About this task:
All lines with the word "agent" in the material below are required.

** Opening Records shown block **

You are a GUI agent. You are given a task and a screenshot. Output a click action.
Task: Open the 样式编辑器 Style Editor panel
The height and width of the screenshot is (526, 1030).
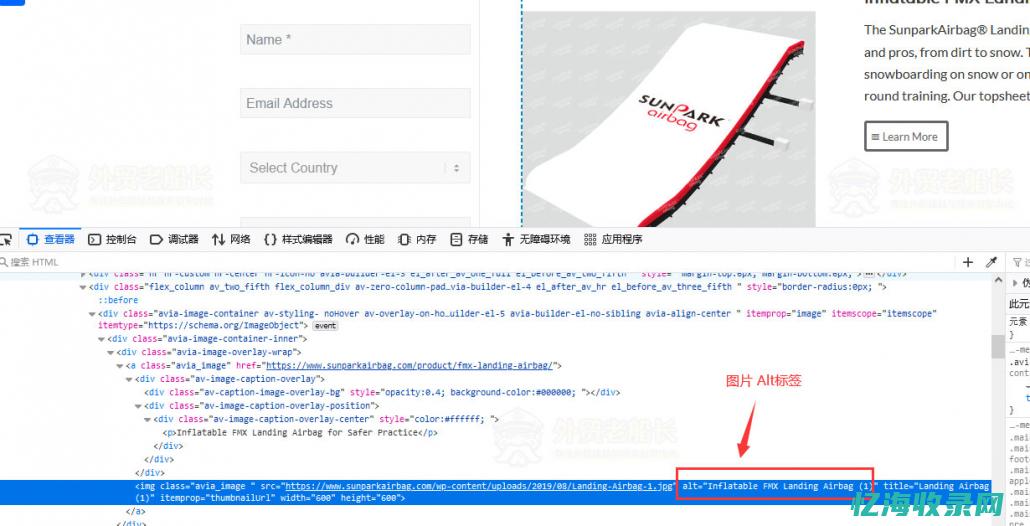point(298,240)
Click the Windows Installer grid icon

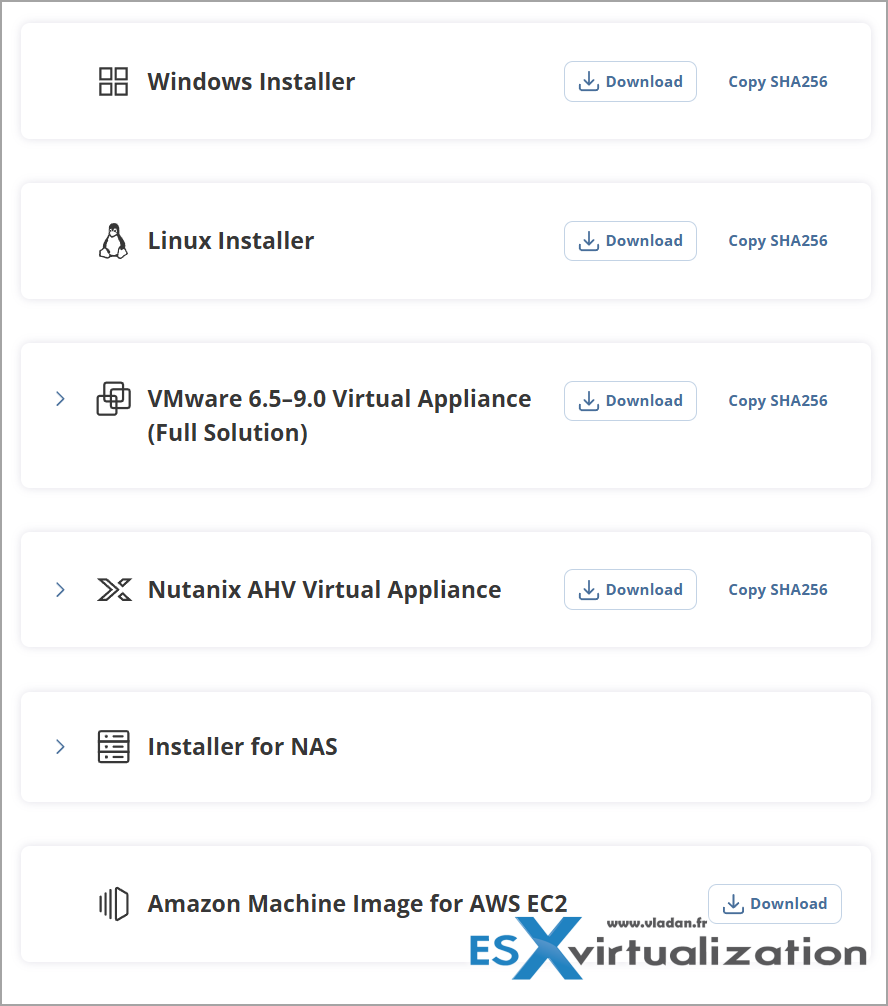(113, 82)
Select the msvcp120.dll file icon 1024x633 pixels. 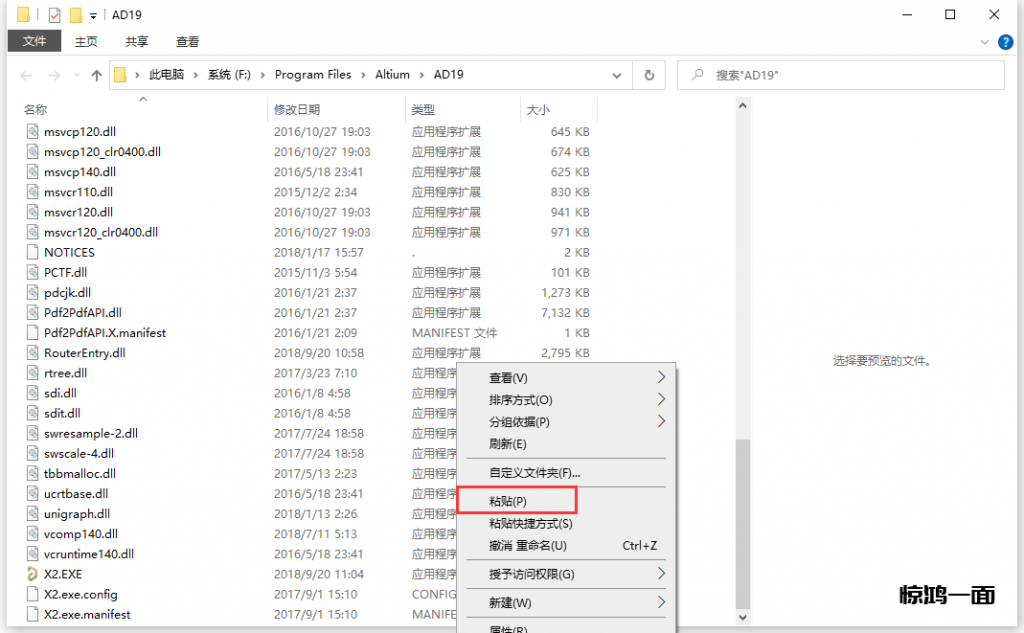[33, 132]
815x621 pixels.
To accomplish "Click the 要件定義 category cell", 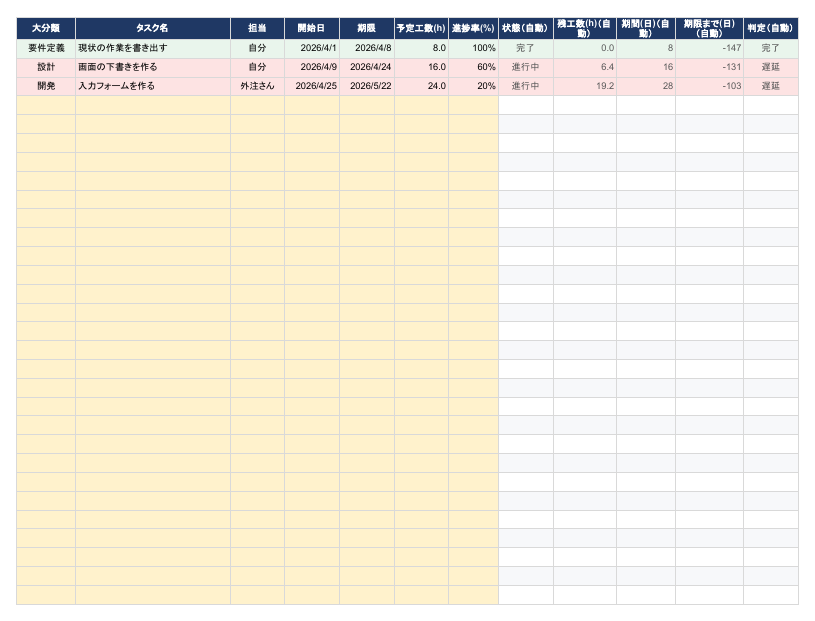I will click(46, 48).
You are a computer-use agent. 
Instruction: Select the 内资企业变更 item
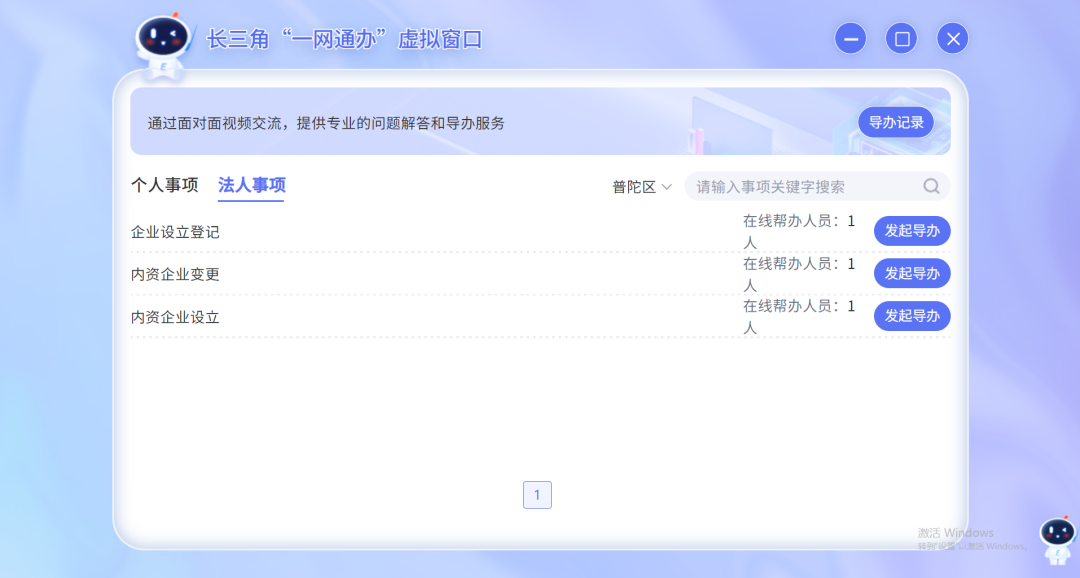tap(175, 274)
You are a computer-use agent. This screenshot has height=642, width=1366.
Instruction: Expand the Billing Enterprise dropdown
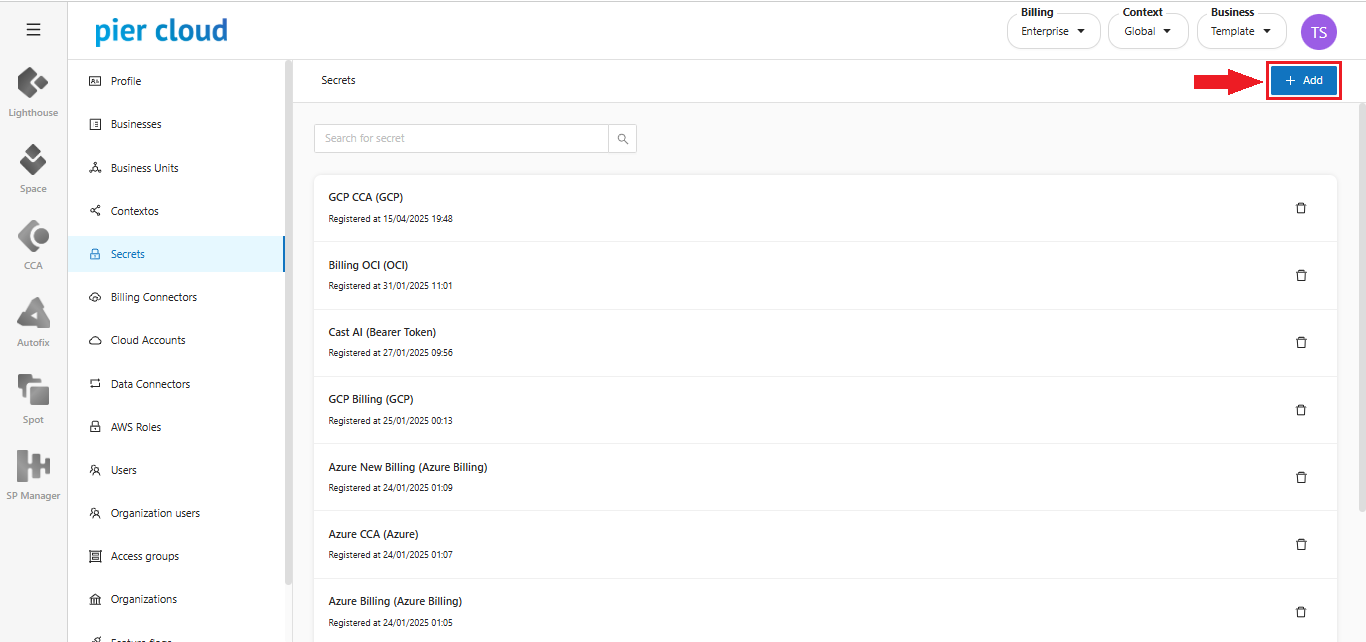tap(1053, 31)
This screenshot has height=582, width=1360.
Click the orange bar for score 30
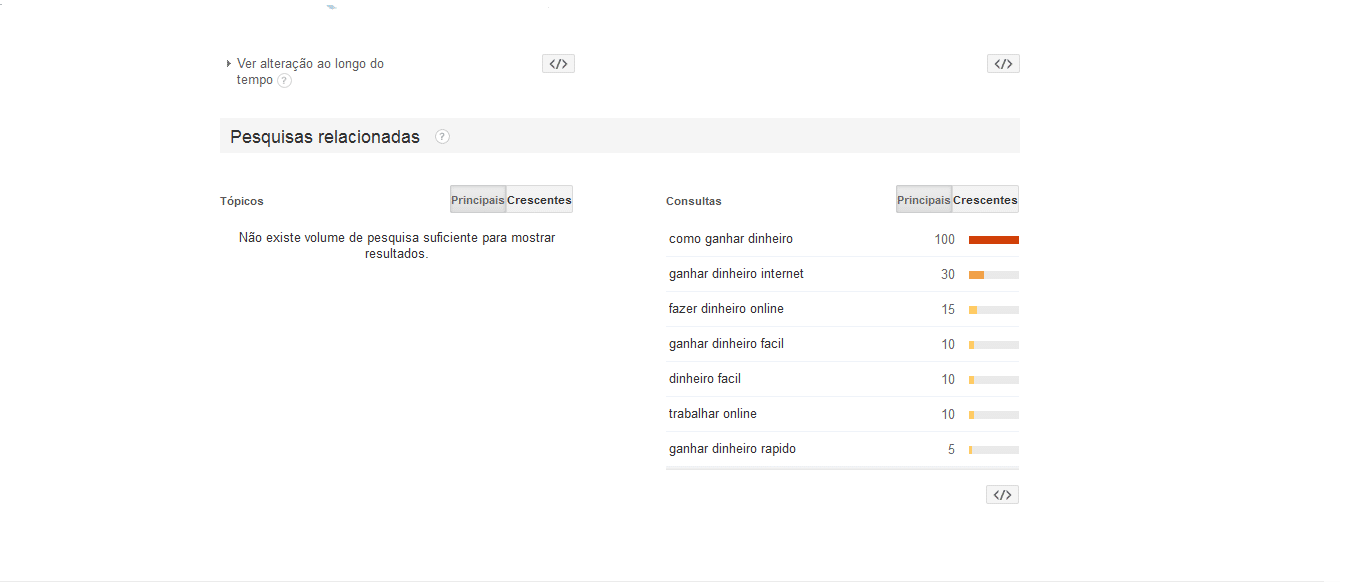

** Closing Records shown block **

Solution:
You are a GUI agent. You are given a task and a screenshot. Output a click action.
You are a computer-use agent. 
You are a computer-use agent. This screenshot has height=642, width=1366.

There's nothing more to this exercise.